Kaos is a new Netflix gods-and-monsters black-comedy blockbuster that will scorch your screen and fry your brain like a thunderbolt from Zeus. It’s sick, cynical, brutal and very, very dark but it’s so well acted, ingeniously plotted, moving, inventive, funny and addictive that I fear resistance may be futile.
Written by Charlie Covell, it’s like Succession relocated to a parallel modern world in which the ancient Greek gods still rule over us, ruthlessly pursuing their peculiar ends with a characteristically Olympian disregard for the pain and misery their shenanigans inflict on us worthless mortals.
These gods are excruciatingly spoilt, selfish and capricious. When Zeus (Jeff Goldblum) loses his favourite watch (a tacky, gold Casio-style number) he takes it out on the young staff at his palace, all of them dressed up like Wimbledon ball boys. Spoiler alert: he lines them up on his roof – perhaps inspired by the apocryphal story about Louis XIV treating peasants like pheasants – slips another cartridge into his shotgun and calls ‘Pull’.
None of these deities is particularly lovable, save puppyish playboy Dionysus (Nabhaan Rizwan) – that’ll be the half-human side of him coming out. But you cannot help half-admiring the petulance, deviousness and arrogance of their vile machinations. I’m reminded of the episode of Succession in which they play a brutal game called ‘boar on the floor’, where you hate yourself for almost relishing Logan Roy’s sadism.
You’re probably not meant to root for them. Rather your sympathies (and the plot’s emotional arc) lie with the star-crossed mortals – Orpheus (Killian Scott) and Riddy (Aurora Perrineau) – who must act out a prophecy that, if fulfilled, will destroy Zeus’s malign hegemony and bring about the ‘Kaos’ of the title. This plot is supervised by our confiding narrator Prometheus (Stephen Dillane), when he’s not busy being chained to a cliff and having his liver pecked out by vultures.

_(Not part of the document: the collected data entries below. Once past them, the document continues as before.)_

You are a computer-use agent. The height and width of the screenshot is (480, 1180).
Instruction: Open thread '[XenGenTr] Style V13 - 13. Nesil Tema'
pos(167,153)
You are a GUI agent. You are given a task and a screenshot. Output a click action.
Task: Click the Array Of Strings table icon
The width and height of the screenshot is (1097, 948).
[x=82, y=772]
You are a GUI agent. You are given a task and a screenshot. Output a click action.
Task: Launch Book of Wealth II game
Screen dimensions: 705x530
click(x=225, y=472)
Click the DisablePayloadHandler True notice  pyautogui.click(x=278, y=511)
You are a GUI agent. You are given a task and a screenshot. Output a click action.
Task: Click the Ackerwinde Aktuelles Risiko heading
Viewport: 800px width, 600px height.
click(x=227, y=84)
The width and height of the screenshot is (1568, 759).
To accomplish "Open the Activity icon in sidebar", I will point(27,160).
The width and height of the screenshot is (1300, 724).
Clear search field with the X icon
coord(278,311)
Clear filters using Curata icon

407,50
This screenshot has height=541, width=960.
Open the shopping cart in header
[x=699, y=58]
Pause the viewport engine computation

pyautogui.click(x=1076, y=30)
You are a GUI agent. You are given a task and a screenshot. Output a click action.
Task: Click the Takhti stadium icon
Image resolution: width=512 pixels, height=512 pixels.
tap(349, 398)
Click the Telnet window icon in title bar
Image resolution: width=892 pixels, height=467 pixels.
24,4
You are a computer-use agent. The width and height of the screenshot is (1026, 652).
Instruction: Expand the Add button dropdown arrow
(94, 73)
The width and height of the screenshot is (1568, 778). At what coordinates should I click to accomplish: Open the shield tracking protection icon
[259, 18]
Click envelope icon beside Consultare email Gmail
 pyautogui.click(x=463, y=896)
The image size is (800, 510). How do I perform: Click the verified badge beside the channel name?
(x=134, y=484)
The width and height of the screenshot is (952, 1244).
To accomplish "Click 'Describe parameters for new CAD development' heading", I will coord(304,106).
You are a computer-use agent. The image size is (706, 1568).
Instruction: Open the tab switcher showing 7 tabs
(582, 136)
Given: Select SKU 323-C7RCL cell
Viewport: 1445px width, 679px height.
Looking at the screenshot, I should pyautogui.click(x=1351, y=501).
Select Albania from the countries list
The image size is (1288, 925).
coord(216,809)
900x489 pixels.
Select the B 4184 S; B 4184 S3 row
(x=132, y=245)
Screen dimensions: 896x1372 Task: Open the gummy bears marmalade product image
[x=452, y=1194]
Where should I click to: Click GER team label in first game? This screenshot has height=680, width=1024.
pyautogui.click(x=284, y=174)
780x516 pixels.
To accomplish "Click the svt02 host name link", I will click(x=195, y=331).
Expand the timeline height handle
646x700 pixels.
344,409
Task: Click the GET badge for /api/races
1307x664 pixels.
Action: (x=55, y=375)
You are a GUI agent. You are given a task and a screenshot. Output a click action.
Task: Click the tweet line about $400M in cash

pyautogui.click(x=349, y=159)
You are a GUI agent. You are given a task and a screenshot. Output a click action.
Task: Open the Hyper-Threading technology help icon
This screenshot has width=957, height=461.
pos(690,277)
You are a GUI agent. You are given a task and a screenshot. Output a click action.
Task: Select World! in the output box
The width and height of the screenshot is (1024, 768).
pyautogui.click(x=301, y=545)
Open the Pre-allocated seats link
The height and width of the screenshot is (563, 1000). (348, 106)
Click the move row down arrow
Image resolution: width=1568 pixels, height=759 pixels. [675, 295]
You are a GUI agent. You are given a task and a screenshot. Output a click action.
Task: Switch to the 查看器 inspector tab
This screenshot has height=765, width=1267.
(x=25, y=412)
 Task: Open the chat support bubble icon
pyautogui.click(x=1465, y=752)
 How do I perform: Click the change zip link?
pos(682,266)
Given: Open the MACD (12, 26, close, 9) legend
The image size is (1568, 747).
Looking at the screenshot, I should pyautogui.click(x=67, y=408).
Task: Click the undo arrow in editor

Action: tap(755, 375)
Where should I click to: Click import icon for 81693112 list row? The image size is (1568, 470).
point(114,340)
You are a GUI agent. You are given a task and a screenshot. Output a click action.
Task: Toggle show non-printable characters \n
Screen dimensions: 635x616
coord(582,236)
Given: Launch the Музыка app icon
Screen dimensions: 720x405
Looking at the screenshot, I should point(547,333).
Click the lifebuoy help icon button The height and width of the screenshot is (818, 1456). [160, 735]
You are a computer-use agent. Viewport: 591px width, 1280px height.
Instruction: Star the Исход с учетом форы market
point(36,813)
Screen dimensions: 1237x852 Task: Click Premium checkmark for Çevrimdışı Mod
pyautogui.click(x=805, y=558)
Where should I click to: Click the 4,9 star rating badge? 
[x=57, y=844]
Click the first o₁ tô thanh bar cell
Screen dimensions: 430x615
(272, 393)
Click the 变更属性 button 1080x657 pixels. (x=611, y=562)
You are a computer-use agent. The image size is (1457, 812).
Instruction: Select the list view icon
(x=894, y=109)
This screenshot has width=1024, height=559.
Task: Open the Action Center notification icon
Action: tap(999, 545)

As in the ancient myth, Orpheus and Eurydice provide the love story. Riddy is killed in a car crash and the bereft Orpheus (in this version a heartthrob rock star) must journey to the Underworld to retrieve his beloved, and in doing so violate and destroy the divine order. They are helped and hindered on their way by a succession of cameo characters, including Billie Piper (as Cassandra, looking a bit like Grizabella from Cats) and one Suzy Izzard (as one of the Fates), both of whom frankly are a bit rubbish. Most of the performances, though, are first-rate. I particularly like Kiwi actor Clifford Curtis (probably best known for Once Were Warriors) as Zeus’s sleazy playboy brother Poseidon, who hangs out louchely on his superyacht, smoking cigars, torturing impudent crew members and servicing his mistress Hera, a joyously wicked Janet McTeer (he also services his sister, and elder brother’s wife: the gods aren’t big on conventional morality).
What really makes this series special, though, is the thought and effort that has gone into the world-building. It’s the same quality that makes The Simpsons so great: while the storylines are often brilliant, what raises it to the level of genius is the incidental detail. You notice this in everything from the Greek-myth-branded cereals they sell in the Cretan supermarkets and the gods’ unusually crappy, 1980s-style brick-sized phones to the spectacular, Game of Thrones-esque towers, each housing a drawer containing a tongue revealing to Hera the secrets which have been confided by devotees to one of her mute confessor priestesses, the Tacita.
The back way into Hades is a seedy end-of-the-pier comedy club called the Cave, run by a one-eyed compère called Polyphemus (Joe McGann). You enter by diving into an industrial wheelie bin, which lands you on the bank of the Styx where everything appears in black and white (because you’re dead). Thence you travel by a packed passenger ferry, everyone in their 1940s-era life jacket, watching reassuring welcome videos on a low-tech screen before reaching the processing centre where three-headed dogs keep everyone in line.
And if your loved ones have failed to place the requisite coin in your mouth before burial, then woe betide you. Your penance is to spend the next 200 years working at the processing centre in a humdrum job, your routine punctuated by dreary interludes in a joyless canteen where, no matter how much sugar or salt you add, your food and drink still tastes of nothing. It’s the same with cigarettes. How could you resist?